[Stored data]
■ ■ ■ ■ ■

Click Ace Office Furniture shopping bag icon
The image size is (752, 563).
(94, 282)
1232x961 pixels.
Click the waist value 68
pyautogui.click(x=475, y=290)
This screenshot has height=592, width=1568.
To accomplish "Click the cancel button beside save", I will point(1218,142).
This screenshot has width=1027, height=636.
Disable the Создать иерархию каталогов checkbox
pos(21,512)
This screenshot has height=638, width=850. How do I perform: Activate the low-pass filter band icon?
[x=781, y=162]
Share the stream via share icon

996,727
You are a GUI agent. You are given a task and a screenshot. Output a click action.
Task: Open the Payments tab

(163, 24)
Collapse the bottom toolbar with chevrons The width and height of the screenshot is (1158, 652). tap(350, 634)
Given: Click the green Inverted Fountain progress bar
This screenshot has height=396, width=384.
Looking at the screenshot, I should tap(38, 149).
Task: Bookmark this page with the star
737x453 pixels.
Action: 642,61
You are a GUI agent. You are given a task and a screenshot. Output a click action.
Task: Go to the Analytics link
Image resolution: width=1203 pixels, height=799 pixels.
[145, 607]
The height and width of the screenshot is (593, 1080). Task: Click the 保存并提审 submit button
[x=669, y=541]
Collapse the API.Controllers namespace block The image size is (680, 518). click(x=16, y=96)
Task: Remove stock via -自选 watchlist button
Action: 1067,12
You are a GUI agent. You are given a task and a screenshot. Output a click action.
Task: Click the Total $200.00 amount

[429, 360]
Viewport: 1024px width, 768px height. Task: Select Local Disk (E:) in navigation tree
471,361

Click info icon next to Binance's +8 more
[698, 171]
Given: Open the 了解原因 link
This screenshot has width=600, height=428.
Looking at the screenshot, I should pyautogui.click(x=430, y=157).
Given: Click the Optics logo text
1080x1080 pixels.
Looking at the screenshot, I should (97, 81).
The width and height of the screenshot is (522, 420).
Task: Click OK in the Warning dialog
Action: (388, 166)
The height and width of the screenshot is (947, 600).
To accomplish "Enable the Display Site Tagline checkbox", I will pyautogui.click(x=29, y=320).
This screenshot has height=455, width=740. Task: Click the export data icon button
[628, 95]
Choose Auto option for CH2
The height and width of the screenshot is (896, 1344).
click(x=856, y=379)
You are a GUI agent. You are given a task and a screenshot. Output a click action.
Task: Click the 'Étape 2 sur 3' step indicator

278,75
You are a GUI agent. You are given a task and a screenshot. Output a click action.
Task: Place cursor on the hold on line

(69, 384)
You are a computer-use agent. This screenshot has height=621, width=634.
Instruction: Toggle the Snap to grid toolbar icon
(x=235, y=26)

■ ■ ■ ■ ■

Go through the entries and return each line where the word "accomplish" occurs.

◆ Solution for this task:
To accomplish "Click the cancel button beside save", I will point(1218,142).
To accomplish "Enable the Display Site Tagline checkbox", I will pyautogui.click(x=29, y=320).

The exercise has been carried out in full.